#  AI Search - Index (Push) documents for RAG

### Docs

- https://learn.microsoft.com/en-us/azure/search/search-what-is-azure-search

Python SDK
https://learn.microsoft.com/en-us/python/api/overview/azure/search-documents-readme?view=azure-python
- Key concepts: https://learn.microsoft.com/en-us/python/api/overview/azure/search-documents-readme?view=azure-python#key-concepts

Basic appoaches push and pull
- https://learn.microsoft.com/en-us/azure/search/search-what-is-data-import
- Note: If AI enrichment (https://learn.microsoft.com/en-us/azure/search/cognitive-search-concept-intro) is a solution requirement, you must use the pull model (indexers) to load an index.
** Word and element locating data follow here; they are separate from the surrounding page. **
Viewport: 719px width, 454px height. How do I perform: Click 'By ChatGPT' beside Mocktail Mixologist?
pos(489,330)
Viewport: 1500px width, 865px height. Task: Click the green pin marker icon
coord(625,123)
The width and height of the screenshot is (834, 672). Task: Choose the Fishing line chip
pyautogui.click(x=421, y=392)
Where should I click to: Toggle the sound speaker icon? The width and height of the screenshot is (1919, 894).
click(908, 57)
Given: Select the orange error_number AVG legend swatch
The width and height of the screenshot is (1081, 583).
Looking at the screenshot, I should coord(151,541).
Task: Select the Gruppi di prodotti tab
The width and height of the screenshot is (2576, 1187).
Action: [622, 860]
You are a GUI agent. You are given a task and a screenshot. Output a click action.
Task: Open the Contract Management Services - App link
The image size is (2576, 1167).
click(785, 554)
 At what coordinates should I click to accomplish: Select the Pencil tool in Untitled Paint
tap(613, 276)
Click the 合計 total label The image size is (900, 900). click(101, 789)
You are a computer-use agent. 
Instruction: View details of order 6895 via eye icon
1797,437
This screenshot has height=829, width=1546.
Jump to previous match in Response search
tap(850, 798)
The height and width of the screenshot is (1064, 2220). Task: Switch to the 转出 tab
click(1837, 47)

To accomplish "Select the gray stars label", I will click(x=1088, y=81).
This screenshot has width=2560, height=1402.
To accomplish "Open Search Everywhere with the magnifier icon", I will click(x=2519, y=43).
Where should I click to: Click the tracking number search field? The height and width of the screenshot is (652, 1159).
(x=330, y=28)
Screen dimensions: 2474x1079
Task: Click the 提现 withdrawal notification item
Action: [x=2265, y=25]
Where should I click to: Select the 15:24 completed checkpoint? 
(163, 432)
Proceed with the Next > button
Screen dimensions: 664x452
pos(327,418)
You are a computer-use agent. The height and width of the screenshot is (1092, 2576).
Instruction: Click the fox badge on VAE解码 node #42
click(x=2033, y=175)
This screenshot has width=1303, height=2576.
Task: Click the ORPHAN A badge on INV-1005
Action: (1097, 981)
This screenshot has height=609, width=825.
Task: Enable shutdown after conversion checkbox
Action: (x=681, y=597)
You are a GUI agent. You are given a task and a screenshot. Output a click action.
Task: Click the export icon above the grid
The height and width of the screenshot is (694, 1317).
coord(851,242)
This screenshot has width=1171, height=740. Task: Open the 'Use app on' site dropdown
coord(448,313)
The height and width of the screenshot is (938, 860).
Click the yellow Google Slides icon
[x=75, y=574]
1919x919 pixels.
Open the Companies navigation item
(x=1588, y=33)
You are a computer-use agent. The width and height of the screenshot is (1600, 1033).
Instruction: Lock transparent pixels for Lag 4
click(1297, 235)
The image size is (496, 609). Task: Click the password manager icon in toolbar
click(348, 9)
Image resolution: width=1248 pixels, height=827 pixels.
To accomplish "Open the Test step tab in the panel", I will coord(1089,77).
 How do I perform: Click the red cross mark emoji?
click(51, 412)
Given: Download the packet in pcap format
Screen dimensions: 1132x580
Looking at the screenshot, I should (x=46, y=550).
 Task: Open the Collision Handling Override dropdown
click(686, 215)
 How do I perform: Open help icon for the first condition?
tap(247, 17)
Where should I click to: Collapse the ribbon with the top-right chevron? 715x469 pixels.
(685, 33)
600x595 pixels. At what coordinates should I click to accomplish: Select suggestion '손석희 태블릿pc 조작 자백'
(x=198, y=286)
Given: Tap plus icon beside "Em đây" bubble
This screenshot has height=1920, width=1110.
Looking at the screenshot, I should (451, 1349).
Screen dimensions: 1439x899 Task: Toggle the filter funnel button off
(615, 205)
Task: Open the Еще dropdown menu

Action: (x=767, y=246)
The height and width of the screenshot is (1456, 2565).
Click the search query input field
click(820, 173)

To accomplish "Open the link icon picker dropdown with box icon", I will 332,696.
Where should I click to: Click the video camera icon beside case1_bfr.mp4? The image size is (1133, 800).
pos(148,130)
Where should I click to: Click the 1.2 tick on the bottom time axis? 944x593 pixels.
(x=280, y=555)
Skillsets are attached to an indexer and don't run independently.

### Inspirational sources
- https://github.com/Azure/azure-search-vector-samples/blob/main/demo-python/code/integrated-vectorization/azure-search-integrated-vectorization-sample.ipynb

### Dependencies
- https://learn.microsoft.com/en-us/azure/search/search-api-versions

In [1]:
#! pip install -r requirements.txt

### Gobal flags (e.g. for debug and development)

### Load .env file (Copy .env-sample to .env and update accordingly)

In [2]:
import os
from dotenv import load_dotenv

load_dotenv(override=True) # take environment variables from .env.

from azure.identity import DefaultAzureCredential
from azure.core.credentials import AzureKeyCredential

endpoint = os.environ["AZURE_SEARCH_SERVICE_ENDPOINT"]
credential = AzureKeyCredential(os.environ["AZURE_SEARCH_ADMIN_KEY"]) if len(os.environ["AZURE_SEARCH_ADMIN_KEY"]) > 0 else DefaultAzureCredential()
index_name = os.environ["AZURE_SEARCH_INDEX"]

blob_connection_string = os.environ["BLOB_CONNECTION_STRING"]
blob_container_name = os.environ["BLOB_CONTAINER_NAME"]

azure_openai_endpoint = os.environ["AZURE_OPENAI_ENDPOINT"]
azure_openai_key = os.environ["AZURE_OPENAI_KEY"]
azure_openai_embedding_deployment = os.environ["AZURE_OPENAI_EMBEDDING_DEPLOYMENT"]

In [3]:
from azure.search.documents import SearchClient
search_client = SearchClient(endpoint, index_name, credential)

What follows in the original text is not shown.